Review of LFS paper

From: Praveen Rao (psrao_at_windows.microsoft.com)
Date: Sun Feb 22 2004 - 18:59:39 PST

  • Next message: Sellakumaran: "Review: The Design and Implementation of a Log-Structured File System"

    LFS paper discusses design of a file system which makes writes to the
    disk very efficient in the face of a lot of small writes.

    Authors begin with describing the motivation behind the work. As the
    processors are getting faster and memory is getting bigger, disk access
    becomes the bottleneck in the system. Among disk I/O the effect of read
    are mitigated by large caches in the memory. Hence writes to disk
    becomes the factor that bottlenecks performance. In addition, most of
    the file operations are on small files. Making large file access
    efficient has been well studied and is limited by bandwidths of memory
    and I/O subsystems. Thus, this focus of LFS design is making the writes
    of small files efficient while not worsening the performance for other
    scenarios.

    Authors cite the problems with current file systems. Current file
    systems do too many disk I/Os for a single file creation because file
    metadata is scattered around on the disk. For example Unix FFS does 5
    accesses (2 for file attributes, 1 for file data, 1 for directory data,
    1 for directory attributes). Consequently < 5% of disk bandwidth is used
    for new data, rest of the time is spent in seeks. Moreover even though
    the file data is written asynchronously, file metadata is written
    synchronously. Network File Systems introduce even more synchronous
    behavior. Such synchronous writes make an application performance disk
    bound.

    The core idea in LFS design is to buffer a sequence of file system
    changes in the file cache and then writing all the changes to disk
    sequentially in a single disk write operation. The information written
    to the disk includes everything from data to the metadata attributes.
    Effectively, for a workload that contains many small files, LFS converts
    many small synchronous random writes into large asynchronous sequential
    transfers that can utilize nearly 100% of raw disk bandwidth. This seems
    to be a powerful idea.

    Two issues arise in such design:
    1) How to retrieve information from the log
    2) How to manage free disk space so that large chunks are always
    available for writing new data

    First problem is solved relatively simply. In Unix FFS inodes are at a
    fixed address on the disk (it can be determined where on the disk inode
    of a file is located), making it possible to retrieve them most
    efficiently. In LFS inodes are written to the log. To achieve a
    comparable performance, LFS maintains inode maps to maintain the current
    location of an inode, which are cached in the memory.

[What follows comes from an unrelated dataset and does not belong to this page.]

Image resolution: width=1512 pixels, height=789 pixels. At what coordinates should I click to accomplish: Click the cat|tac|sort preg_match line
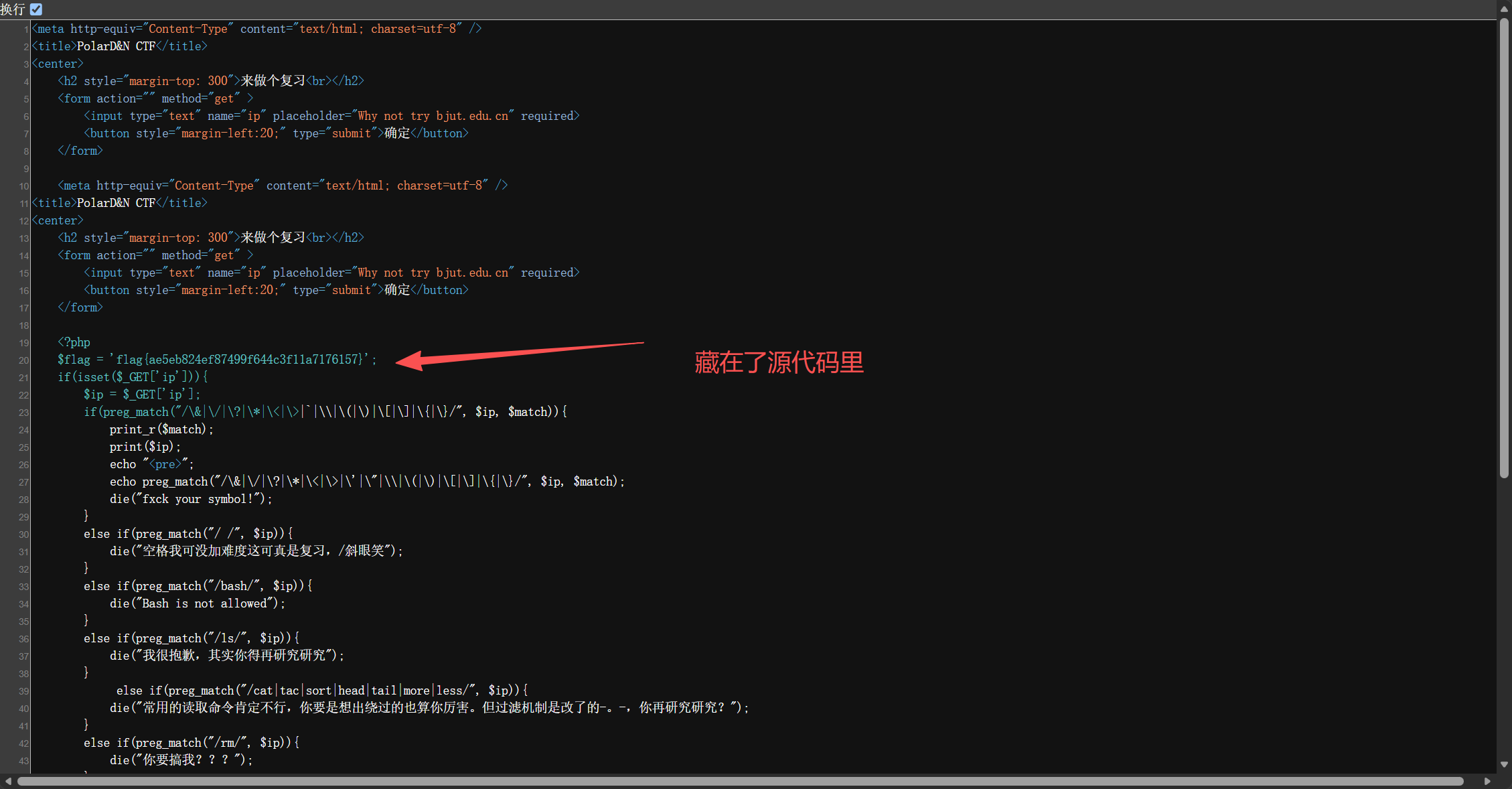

    The second problem - free space management is more involved. As the log
    gets bigger, the free space on the disk can become fragmented because of
    file deletions and overwrites. There are two choices to alleviate the
    fragmentation: threading and copying. LFS uses a combination of these
    two approaches by dividing disk into large fixed sized segments. A
    segment is always written sequentially. All the live data in the segment
    must be copied out of the segment before segment can be rewritten. These
    segments themselves are threaded together by the system.

    Segment cleaning mechanism is a three step process:
    * read a number of segments in memory
    * identify live data
    * write live data back to a smaller number of clean segments

    For segment cleaning, 4 policy issues must be addressed:
    1) When to run the cleaner
    2) How many segments to clean
    3) Which segments to clean
    4) How to regroup the live blocks

    It turns out that system performance is not very sensitive to the first
    two factors but very sensitive to the last two. Experimental data shows
    that LFS should use a cost-benefit cleaning policy to select segments.
    Regrouping of data for better locality on the other hand turned out to
    be a negative improvement. This counter-intuitive effect is due to the
    fact that regrouped segments hove just over the cleaning threshold for a
    longer time, don't get cleaned up and worsen the perf. For cost-benefit
    segment selection LFS maintains a segment usage table that records:
    * number of live bytes in the segment
    * most recent write time to any byte within the segment

    Crash recovery is much simpler and faster in LFS. In the traditional
    file system the whole disk has to be scanned for inconsistencies. In LFS
    changes are towards the end of the log. LFS uses checkpoints and
    roll-forward for recovery. Check-pointing happens at a certain interval
    to mark the state consistent. As such, during recovery it is sufficient
    to just roll-back to the last checkpoint. Roll-forward improves this by
    scanning for data and metadata changes and recovering larger amount of
    changes.

    Garbage collection in memory was ringing in my mind while reading about
    segment cleaning. Authors draw the same comparison by comparing segment
    cleaning in LFS to generational garbage collectors; though they point
    out that memory GCs have the luxury of random access.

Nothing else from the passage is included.